The professions of nursing, pharmacy and medicine all acknowledge a deep commitment to serving the patient’s health, but are failing the patient and each other in the way they work together. While they place blame and devise ways they could use new resources to solve the problem, the reality is that the patient’s health won’t improve and the system won’t be efficient until they can work together as a high functioning team.

In this dynamic each has a dysfunctional role. The tragedy for medicine is the tyranny of power. The physician has the power and ability to create a supportive and constructive environment. Often I observe two different departments, groups or sections of physicians working in the same service in a hospital. One creates a shared culture of team responsibility, treats all members with respect, values the information and insight of all members and transforms that environment into one better for the patient and the other professional. But working on the same patient in the same room is a physician from another department who stills carries out the old hierarchal, team devastating, physician centric ethic. This interaction produces dysfunction, miscommunication, reluctant compliance and passive aggressive behavior. Ultimately the patient suffers as does the work environment. The ultimate leadership challenge for most physicians is not mastering new technology, quality improvement and financial management, all of which are important. The challenge is to find comfort and facility with a new way of being in and leading a team. Without this the other necessary steps to improvement will take longer, be costlier and never have quite the transformational return that they promise.

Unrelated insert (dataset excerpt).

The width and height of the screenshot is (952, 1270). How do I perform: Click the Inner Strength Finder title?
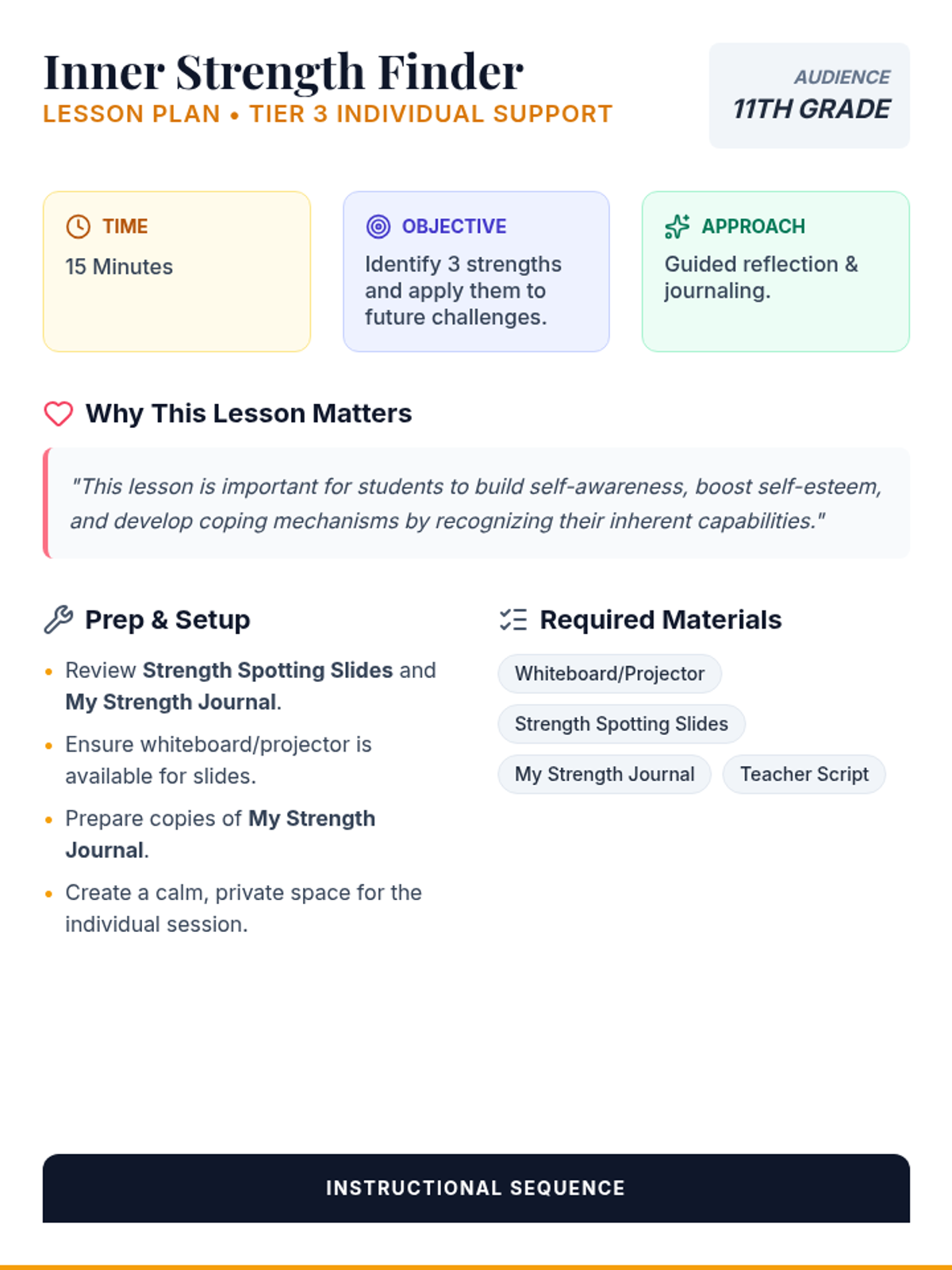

The challenge for nursing in this tale of woe is to remember that leadership competence is an integral aspect of health care delivery. Too often I have witnessed the passive compliance which has been learned and willingly accepted by staff nurses. Improving the quality of health care outcomes, the safety of patients and the efficiency of the system will require the active engagement of nurses. And it must be an engagement of cooperation and collaboration, not of conflict and contentiousness. Nurses must, from their training onward, be taught that a part of their role is leadership and facilitation of these processes. The expectation of this genuine leadership role, and the specific skills to make it come alive, are key to changing the nursing role around leadership. Without it nursing will continue to build elaborate schemes of leadership and professional action, but they will not connect with what is truly needed: a shared model for professional action.

Pharmacists are late to this consideration. Emerging over the past twenty years in a newly invigorated clinical role they are now driven by the growing efficacy of drug products to treat an aging population and the burden of chronic disease. The leadership challenge for the profession is to move from the comfort of technical precision, “counting by fives” as my pharmacist friends would say. Too often pharmacists overplay their technical hand and forget that much of the work that is needed to advance health care is the human interaction and the leadership skills associated with these “soft” tasks. The challenge for pharmacists will be to recognize and value these dimensions.

The dead elephant in the room is leadership. Not leadership of, but leadership with. Knowing this and acting on it will determine whether and how changes to our health care system will come about.